## Task set
a - Quote the passage on recurrent neural networks word for word, starting at "Consider a scenario, where" and ending at "of Exploding gradients.".
b - Continue the article on recurrent neural networks from the point where it stops.

## Selected text
====
Hi All, welcome to my blog “Long Short Term Memory and Gated Recurrent Unit’s Explained — ELI5 Way” this is my last blog of the year 2019. My name is Niranjan Kumar and I’m a Senior Consultant Data Science at Allstate India.
Recurrent Neural Networks(RNN) are a type of Neural Network where the output from the previous step is fed as input to the current step.
RNN’s are mainly used for,
- Sequence Classification — Sentiment Classification & Video Classification
- Sequence Labelling — Part of speech tagging & Named entity recognition
- Sequence Generation — Machine translation & Transliteration
Citation Note: The content and the structure of this article is based on my understanding of the deep learning lectures from One-Fourth Labs — PadhAI.
In Recurrent Neural Networks at each time step, the old information gets morphed by the current input. For longer sentences, we can imagine that after ‘t’ time steps the information stored at the time step ‘t-k’ ( k << t) would have undergone a gradual process of transformation. During back-propagation, the information has to flow through the long chain of timesteps to update the parameters of the network to minimize the loss of the network.
Consider a scenario, where we need to compute the loss of the network at time step four L₄. Assume that the loss occurred due to the wrong computation of hidden representation at the time step S₁. The error at S₁ is due to incorrect parameters of the vector W. This information has to be back-propagated to W so that the vector will correct its parameters.
To propagate the information back to the vector W, we need to use the concept of the chain rule. In a nutshell, the chain rule boils down to the product of all the partial derivatives of hidden representations at the specific timesteps.
If we have more than 100 hidden representations for longer sequences then we have to compute the product of these representations for the back-propagation. Suppose one of the partial derivatives comes to be a large value then the entire gradient value will explode causing the problem of Exploding gradients.
If one of the partial derivatives is a small value, then the entire gradient becomes too small or vanishes making the network hard to train. The problem of Vanishing gradients
White Board Analogy
Consider that you have a whiteboard of fixed size, over time the whiteboard becomes so messy that you can’t extract any information from it. In the context of RNN for longer sequences, the hidden state representation computed will become messy and it will difficult to extract relevant information from it.
Since RNN’s have a finite state size instead of extracting information from all the timesteps and computing the hidden state representation. we need to follow the selectively read, write and forget strategy while extracting information from different timesteps.
White Board Analogy — RNN Example
Let’s see how selectively read, write and forget strategy works taking an example of sentiment analysis using RNN.
====
## Data segment
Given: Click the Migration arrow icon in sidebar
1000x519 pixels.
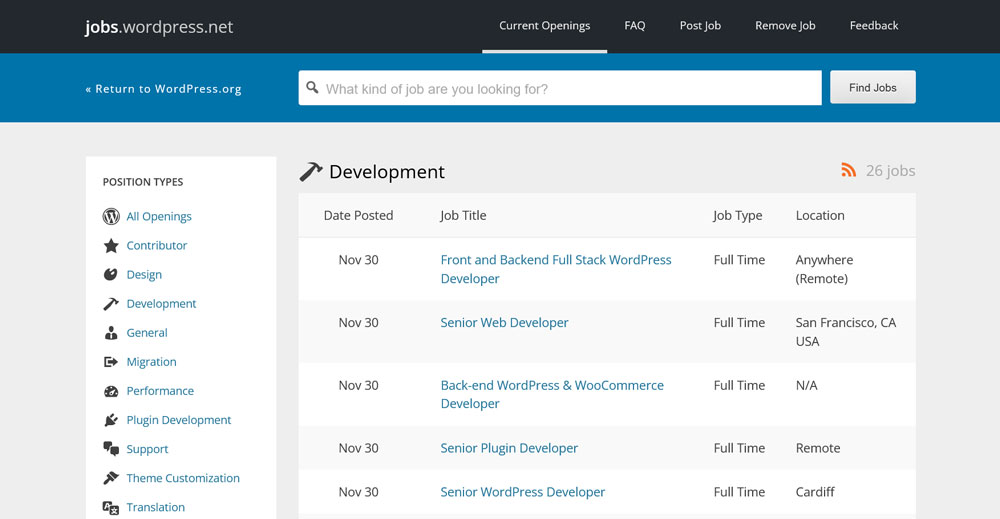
====
## Expected responses
a -
Consider a scenario, where we need to compute the loss of the network at time step four L₄. Assume that the loss occurred due to the wrong computation of hidden representation at the time step S₁. The error at S₁ is due to incorrect parameters of the vector W. This information has to be back-propagated to W so that the vector will correct its parameters.
To propagate the information back to the vector W, we need to use the concept of the chain rule. In a nutshell, the chain rule boils down to the product of all the partial derivatives of hidden representations at the specific timesteps.
If we have more than 100 hidden representations for longer sequences then we have to compute the product of these representations for the back-propagation. Suppose one of the partial derivatives comes to be a large value then the entire gradient value will explode causing the problem of Exploding gradients.

b -
Review: The first half of the movie is dry but the second half really picked up the pace. The lead actor delivered an amazing performance.
The movie review started with a negative sentiment but from thereon it changed to a positive response. In the context of selective read, write and forget:
- We want to forget the information added by stop words (a, the, is etc…).
- Selectively read the information added by sentiment bearing words (amazing, awesome etc…).
- Selectively write hidden state representation information from the current word to the new hidden state.
Using the selective read, write and forget strategy we have control of the flow of information so that the network doesn’t suffer from the problem of short term memory and also to ensure that the finite-sized state vector is used effectively.
Long Short Term Memory — LSTM
LSTM’s are introduced to overcome the problems in vanilla RNN such as short term memory and vanishing gradients. In LSTM’s we can selectively read, write and forget information by regulating the flow of information using gates.
In the following few sections, we will discuss how we can implement the selective read, write and forget strategy. We will also discuss how do we know which information to read and which information to forget.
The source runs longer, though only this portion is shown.